Czytaj także: Mark Lemon pomaga Get Well Toruń 

Wydawało się, że powrót na tor Grigorija Łaguty połączony z zastępstwem zawodnika za Jonssona sprawi, że lubelskie "Koziołki" rozbiją rywala z Torunia w drobny mak. Tak się jednak nie stało. Od początku świetnie punktował młodszy braci z Holderów, kroku nie ustępowali mu Jason Doyle i Niels Kristian Iversen.

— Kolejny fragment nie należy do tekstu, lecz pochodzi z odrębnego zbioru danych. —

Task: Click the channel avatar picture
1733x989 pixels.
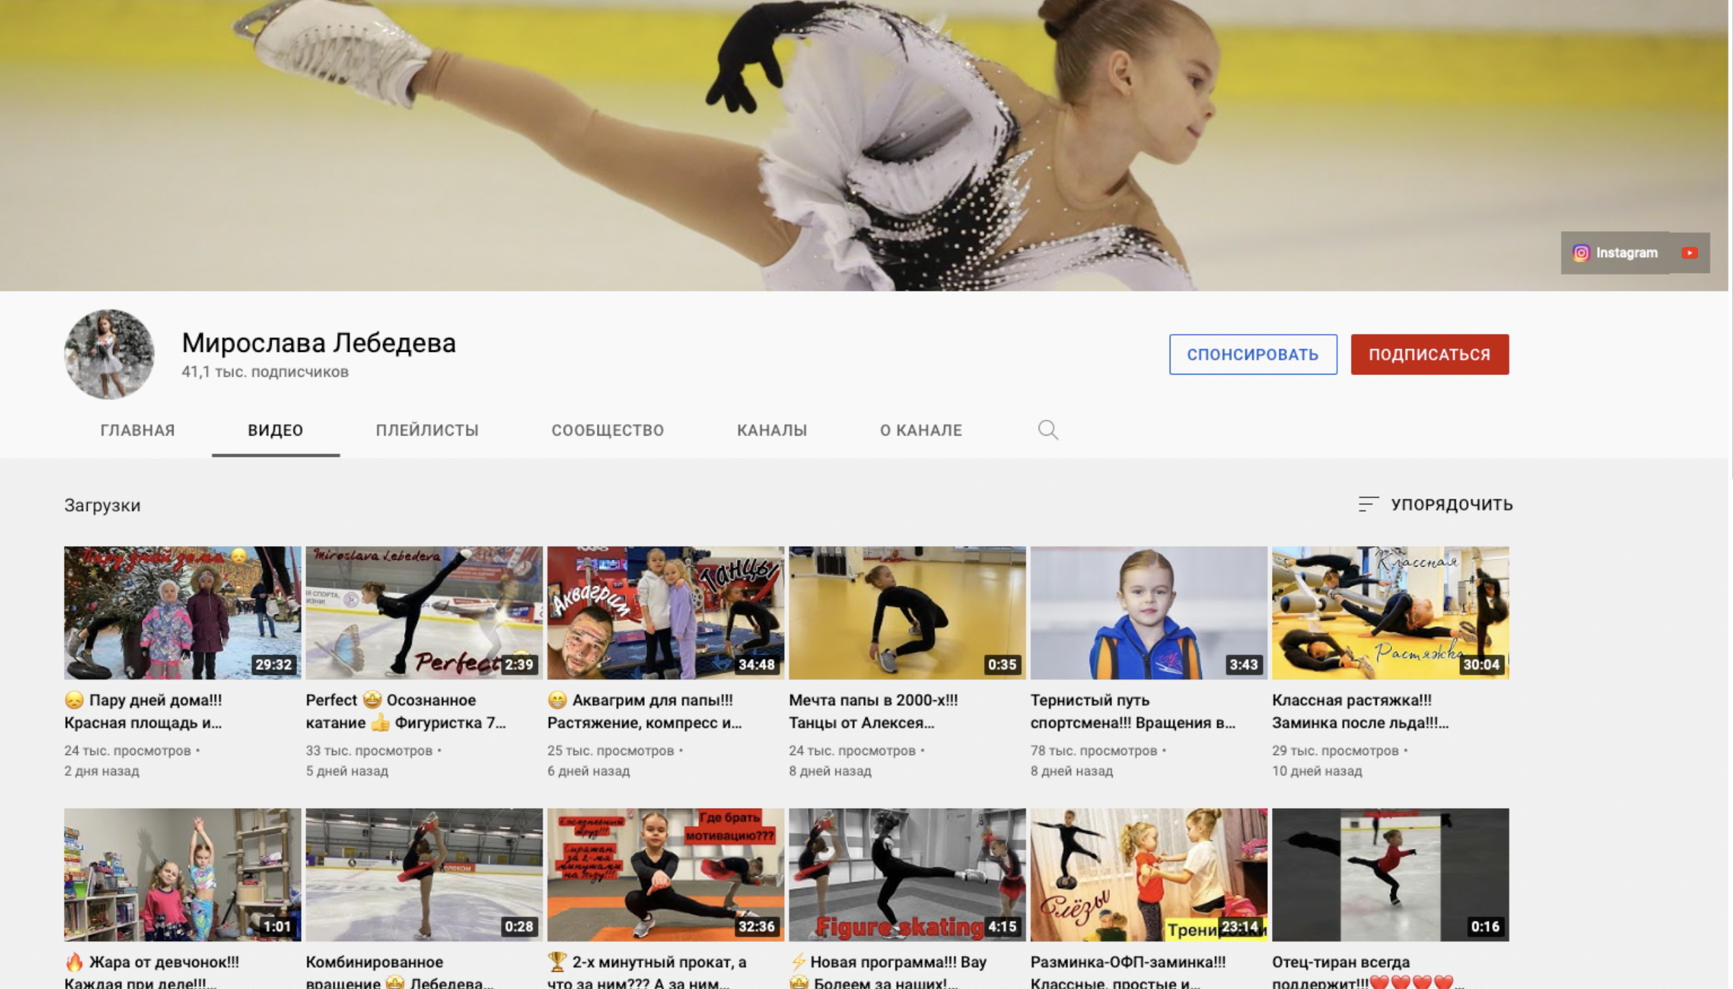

ZOBACZ WIDEO Adam Skórnicki: Taktyka? Wszystko zależy kto ocenia i jaką ma świadomość na ten temat

- Będzie coraz trudniej, bo goście rozszyfrują tor i lepiej się dopasują - zapowiadał w rozmowie z nSport+ Grzegorz Zengota, kontuzjowany zawodnik gospodarzy.

Czytaj także: Patryk Rolnicki już po operacji 

Menedżer Jacek Ziółkowski miał jednak w odwodzie Roberta Lamberta i postanowił skorzystać z Brytyjczyka w drugiej części zawodów. Młody żużlowiec, startując z rezerwy, udanie zastępował zawodzącego Dawida Lamparta i dołożył niemałą cegiełkę do kolejnego ligowego zwycięstwa.

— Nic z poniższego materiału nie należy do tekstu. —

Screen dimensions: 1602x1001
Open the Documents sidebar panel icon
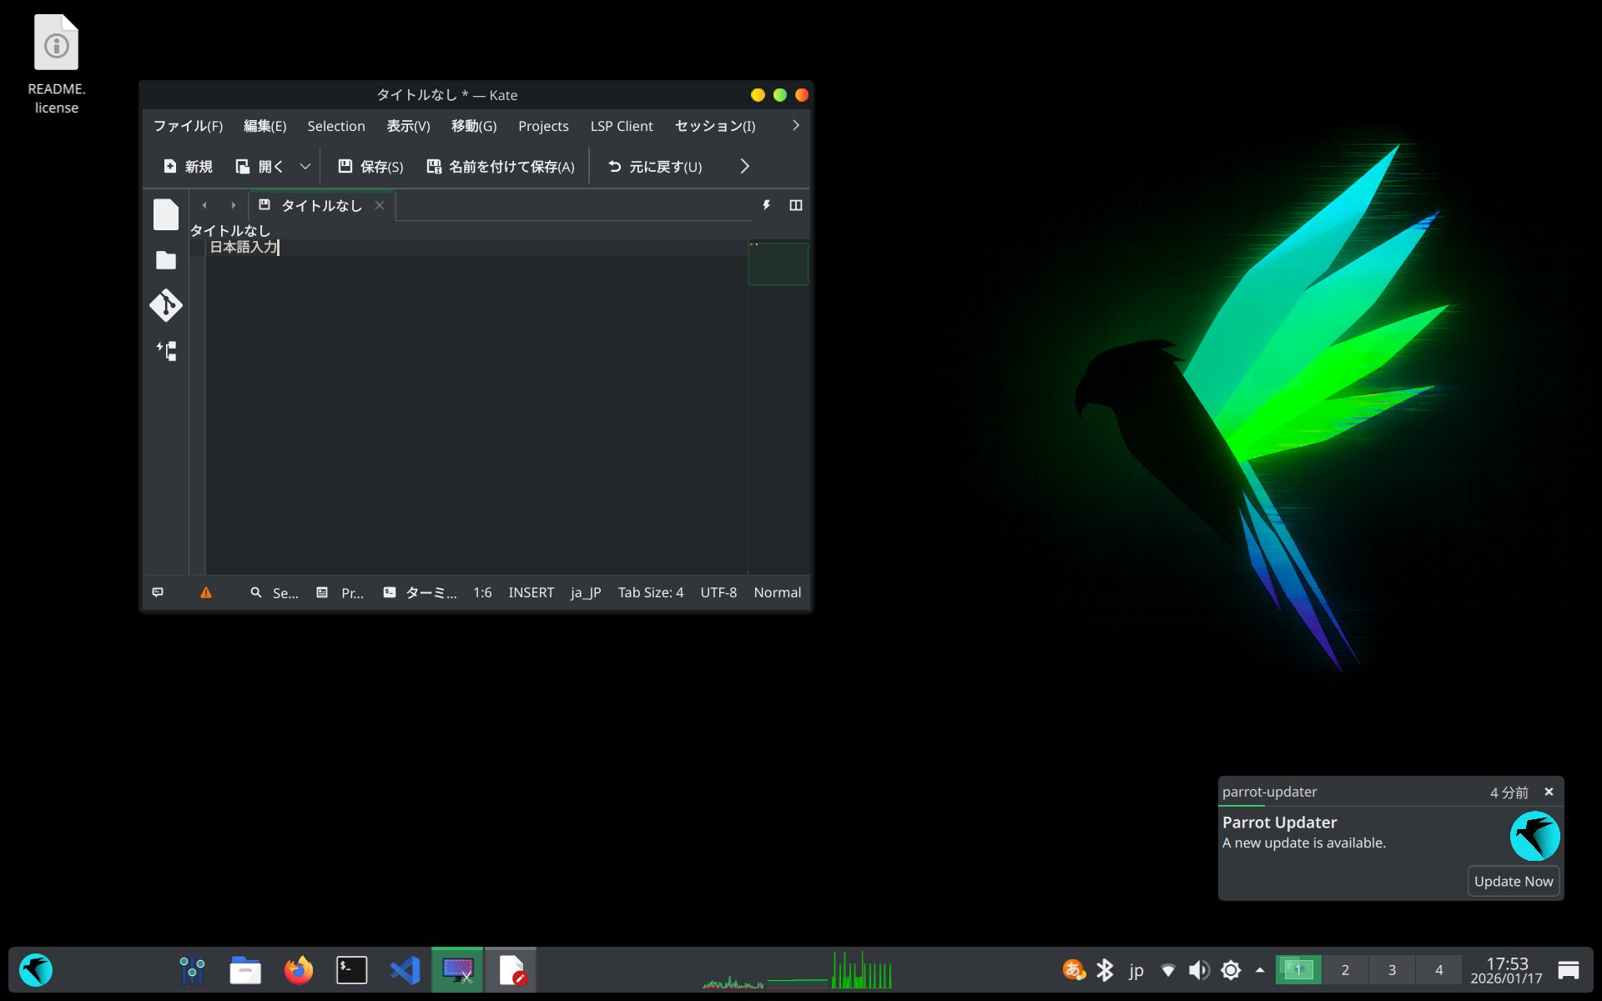(x=166, y=214)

Powrót Łaguty oraz manewr taktyczny z Jonssonem sprawił, że dwa punkty pozostały w Lublinie. Beniaminek PGE Ekstraligi może się cieszyć z wygranej, bo przybliża ona zespół do utrzymania w najlepszej lidze świata. Wydaje się jednak, że przed spotkaniem "Koziołki" celowały w wyższe zwycięstwo. Różnica sześciu punktów sprawia, że torunianie w rewanżu mogą zdobyć bonus.

Get Well, choć przegrał w Lublinie, zyskał kilka interesujących wniosków. Potwierdziła się teoria, że zespół zyskuje w momencie, gdy Jack Holder startuje od pierwszego wyścigu. Nie ma wtedy niejasności w zespole. Otwarte pozostaje inne pytanie. Czy Rune Holta faktycznie jest lepszy od Norberta Kościucha? W niedzielę Norweg z polskim paszportem zdobył tylko dwa punkty i bonus.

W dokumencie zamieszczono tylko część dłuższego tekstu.